_Stored items:_
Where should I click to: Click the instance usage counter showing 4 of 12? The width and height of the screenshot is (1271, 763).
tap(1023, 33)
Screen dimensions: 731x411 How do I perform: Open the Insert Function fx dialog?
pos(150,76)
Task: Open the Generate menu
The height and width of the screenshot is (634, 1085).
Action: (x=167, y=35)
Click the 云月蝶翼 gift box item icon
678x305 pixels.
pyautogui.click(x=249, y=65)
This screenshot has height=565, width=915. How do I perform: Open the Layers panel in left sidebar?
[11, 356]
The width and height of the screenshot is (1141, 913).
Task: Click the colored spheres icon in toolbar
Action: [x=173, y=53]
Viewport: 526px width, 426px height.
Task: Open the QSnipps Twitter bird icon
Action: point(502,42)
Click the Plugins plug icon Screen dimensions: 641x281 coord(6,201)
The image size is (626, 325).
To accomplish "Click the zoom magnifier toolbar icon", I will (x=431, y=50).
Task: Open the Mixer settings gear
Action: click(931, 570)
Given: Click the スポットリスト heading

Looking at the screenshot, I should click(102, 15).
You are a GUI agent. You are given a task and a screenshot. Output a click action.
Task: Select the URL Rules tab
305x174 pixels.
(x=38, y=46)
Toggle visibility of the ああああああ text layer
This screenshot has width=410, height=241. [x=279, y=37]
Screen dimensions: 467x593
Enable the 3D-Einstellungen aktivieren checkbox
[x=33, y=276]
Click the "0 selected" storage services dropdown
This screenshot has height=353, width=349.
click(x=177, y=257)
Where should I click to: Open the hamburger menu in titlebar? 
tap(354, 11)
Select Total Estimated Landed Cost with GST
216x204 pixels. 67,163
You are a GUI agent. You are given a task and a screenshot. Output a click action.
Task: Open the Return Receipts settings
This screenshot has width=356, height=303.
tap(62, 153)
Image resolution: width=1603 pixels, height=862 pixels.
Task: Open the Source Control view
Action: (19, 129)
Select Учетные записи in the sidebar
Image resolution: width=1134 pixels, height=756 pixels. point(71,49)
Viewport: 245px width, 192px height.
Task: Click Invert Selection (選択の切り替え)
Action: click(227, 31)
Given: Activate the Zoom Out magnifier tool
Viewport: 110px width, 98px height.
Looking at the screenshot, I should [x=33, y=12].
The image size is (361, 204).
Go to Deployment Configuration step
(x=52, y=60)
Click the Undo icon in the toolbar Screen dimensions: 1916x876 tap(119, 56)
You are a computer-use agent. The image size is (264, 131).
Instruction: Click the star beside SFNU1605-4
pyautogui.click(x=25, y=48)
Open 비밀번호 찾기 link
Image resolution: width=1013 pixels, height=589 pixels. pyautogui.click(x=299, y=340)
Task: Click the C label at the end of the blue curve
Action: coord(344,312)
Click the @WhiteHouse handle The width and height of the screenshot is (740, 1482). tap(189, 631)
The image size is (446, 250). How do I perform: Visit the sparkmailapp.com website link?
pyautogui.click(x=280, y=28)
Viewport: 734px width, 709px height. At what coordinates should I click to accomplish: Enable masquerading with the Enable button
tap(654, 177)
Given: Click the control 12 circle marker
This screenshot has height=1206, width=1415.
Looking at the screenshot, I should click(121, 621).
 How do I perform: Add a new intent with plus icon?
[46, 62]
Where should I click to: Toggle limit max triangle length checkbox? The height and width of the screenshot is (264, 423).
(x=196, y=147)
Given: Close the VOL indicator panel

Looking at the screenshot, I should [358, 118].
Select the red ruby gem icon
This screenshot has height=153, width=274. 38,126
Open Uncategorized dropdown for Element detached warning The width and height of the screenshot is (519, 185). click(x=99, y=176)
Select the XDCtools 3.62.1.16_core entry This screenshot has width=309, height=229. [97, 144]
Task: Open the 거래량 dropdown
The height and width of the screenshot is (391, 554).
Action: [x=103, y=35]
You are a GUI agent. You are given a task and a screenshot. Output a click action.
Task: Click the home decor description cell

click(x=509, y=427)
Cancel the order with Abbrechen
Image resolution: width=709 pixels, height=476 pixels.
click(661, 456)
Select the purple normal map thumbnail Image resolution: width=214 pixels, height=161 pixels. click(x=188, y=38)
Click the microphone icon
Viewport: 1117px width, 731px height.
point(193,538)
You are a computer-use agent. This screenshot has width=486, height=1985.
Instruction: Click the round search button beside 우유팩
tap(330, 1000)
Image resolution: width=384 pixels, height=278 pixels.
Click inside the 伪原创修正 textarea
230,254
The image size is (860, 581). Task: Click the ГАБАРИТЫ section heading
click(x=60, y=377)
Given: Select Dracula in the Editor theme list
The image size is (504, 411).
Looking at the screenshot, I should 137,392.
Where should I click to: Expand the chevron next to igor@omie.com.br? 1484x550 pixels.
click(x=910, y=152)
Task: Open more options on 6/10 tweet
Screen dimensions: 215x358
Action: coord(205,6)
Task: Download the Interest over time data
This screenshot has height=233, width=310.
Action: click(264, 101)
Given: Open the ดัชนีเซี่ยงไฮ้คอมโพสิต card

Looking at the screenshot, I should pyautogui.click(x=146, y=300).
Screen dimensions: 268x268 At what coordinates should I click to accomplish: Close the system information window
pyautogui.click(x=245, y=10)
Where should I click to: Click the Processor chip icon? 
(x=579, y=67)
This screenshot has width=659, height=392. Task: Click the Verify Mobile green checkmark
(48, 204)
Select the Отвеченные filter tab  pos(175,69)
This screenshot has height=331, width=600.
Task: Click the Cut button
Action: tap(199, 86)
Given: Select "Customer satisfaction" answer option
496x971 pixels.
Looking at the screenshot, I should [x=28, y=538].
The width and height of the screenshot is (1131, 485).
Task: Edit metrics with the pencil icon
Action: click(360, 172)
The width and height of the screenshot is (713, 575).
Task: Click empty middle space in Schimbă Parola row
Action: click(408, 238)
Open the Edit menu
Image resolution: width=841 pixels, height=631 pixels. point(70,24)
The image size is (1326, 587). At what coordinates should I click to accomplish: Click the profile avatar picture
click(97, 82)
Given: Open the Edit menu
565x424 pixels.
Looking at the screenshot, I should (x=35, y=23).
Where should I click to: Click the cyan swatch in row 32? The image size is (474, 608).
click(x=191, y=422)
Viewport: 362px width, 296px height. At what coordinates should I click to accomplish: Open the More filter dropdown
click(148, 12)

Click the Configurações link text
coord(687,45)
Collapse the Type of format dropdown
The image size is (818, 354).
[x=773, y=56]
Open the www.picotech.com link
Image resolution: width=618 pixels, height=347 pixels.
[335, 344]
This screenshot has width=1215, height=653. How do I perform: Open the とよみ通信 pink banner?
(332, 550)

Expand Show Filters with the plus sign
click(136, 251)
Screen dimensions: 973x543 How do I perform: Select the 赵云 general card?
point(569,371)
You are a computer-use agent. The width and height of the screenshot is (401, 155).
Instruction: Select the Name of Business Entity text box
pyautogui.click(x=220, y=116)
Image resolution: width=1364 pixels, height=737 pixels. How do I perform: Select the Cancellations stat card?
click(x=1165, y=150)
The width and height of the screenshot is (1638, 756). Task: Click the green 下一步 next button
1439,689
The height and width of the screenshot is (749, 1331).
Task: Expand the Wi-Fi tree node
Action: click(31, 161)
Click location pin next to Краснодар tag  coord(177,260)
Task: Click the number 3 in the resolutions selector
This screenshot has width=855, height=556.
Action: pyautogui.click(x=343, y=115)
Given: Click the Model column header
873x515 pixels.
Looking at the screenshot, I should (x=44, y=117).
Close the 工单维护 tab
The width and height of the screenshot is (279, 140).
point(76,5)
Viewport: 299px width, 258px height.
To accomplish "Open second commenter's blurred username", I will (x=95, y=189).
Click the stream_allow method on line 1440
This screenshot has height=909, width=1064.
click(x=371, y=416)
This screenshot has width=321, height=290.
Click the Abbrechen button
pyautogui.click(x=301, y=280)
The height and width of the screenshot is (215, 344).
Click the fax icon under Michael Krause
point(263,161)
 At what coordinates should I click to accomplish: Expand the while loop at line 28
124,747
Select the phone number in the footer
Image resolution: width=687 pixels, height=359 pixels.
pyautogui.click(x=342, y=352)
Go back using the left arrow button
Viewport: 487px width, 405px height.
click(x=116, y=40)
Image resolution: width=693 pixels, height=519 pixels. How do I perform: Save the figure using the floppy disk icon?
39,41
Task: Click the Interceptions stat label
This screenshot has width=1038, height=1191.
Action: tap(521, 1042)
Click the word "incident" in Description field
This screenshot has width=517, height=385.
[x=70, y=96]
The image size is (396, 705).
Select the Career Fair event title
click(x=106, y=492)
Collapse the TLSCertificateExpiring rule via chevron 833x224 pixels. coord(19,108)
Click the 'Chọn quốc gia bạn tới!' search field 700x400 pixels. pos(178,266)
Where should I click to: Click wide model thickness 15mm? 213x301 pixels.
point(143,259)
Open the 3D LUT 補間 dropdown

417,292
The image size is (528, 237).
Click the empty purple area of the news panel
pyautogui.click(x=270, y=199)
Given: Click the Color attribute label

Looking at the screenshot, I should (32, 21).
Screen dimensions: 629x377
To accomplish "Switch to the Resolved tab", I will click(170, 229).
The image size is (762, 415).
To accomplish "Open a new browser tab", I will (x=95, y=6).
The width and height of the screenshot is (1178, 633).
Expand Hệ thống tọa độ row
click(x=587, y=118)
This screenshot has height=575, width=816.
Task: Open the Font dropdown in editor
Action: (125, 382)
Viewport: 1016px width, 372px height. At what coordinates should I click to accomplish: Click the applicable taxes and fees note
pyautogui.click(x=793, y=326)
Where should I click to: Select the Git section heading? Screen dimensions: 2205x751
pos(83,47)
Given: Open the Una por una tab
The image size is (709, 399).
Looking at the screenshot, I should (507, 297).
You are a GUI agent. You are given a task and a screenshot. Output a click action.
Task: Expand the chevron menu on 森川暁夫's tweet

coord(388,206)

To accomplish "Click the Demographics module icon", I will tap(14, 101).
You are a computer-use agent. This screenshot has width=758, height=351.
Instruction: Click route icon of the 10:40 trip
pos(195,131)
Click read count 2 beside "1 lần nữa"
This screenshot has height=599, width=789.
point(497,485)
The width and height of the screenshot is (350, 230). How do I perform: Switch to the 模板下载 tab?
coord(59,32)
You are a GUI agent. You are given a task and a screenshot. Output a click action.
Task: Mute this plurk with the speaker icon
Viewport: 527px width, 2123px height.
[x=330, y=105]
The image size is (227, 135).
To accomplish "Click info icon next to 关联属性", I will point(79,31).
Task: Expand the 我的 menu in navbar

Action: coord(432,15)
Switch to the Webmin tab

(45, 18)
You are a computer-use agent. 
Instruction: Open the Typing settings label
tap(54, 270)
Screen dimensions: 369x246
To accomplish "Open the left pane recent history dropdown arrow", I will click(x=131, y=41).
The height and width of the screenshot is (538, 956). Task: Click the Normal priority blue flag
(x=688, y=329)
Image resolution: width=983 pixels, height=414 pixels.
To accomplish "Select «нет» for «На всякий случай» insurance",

_Task description:_
Only the lines above starting at the line that holds "Select the Career Fair event title" and ending at the line that holds "Click read count" are to be repeated, exactly and in full.

_Written answer:_
Select the Career Fair event title
click(x=106, y=492)
Collapse the TLSCertificateExpiring rule via chevron 833x224 pixels. coord(19,108)
Click the 'Chọn quốc gia bạn tới!' search field 700x400 pixels. pos(178,266)
Where should I click to: Click wide model thickness 15mm? 213x301 pixels.
point(143,259)
Open the 3D LUT 補間 dropdown

417,292
The image size is (528, 237).
Click the empty purple area of the news panel
pyautogui.click(x=270, y=199)
Given: Click the Color attribute label

Looking at the screenshot, I should (32, 21).
Screen dimensions: 629x377
To accomplish "Switch to the Resolved tab", I will click(170, 229).
The image size is (762, 415).
To accomplish "Open a new browser tab", I will (x=95, y=6).
The width and height of the screenshot is (1178, 633).
Expand Hệ thống tọa độ row
click(x=587, y=118)
This screenshot has height=575, width=816.
Task: Open the Font dropdown in editor
Action: (125, 382)
Viewport: 1016px width, 372px height. At what coordinates should I click to accomplish: Click the applicable taxes and fees note
pyautogui.click(x=793, y=326)
Where should I click to: Select the Git section heading? Screen dimensions: 2205x751
pos(83,47)
Given: Open the Una por una tab
The image size is (709, 399).
Looking at the screenshot, I should (507, 297).
You are a GUI agent. You are given a task and a screenshot. Output a click action.
Task: Expand the chevron menu on 森川暁夫's tweet

coord(388,206)

To accomplish "Click the Demographics module icon", I will tap(14, 101).
You are a computer-use agent. This screenshot has width=758, height=351.
Instruction: Click route icon of the 10:40 trip
pos(195,131)
Click read count 2 beside "1 lần nữa"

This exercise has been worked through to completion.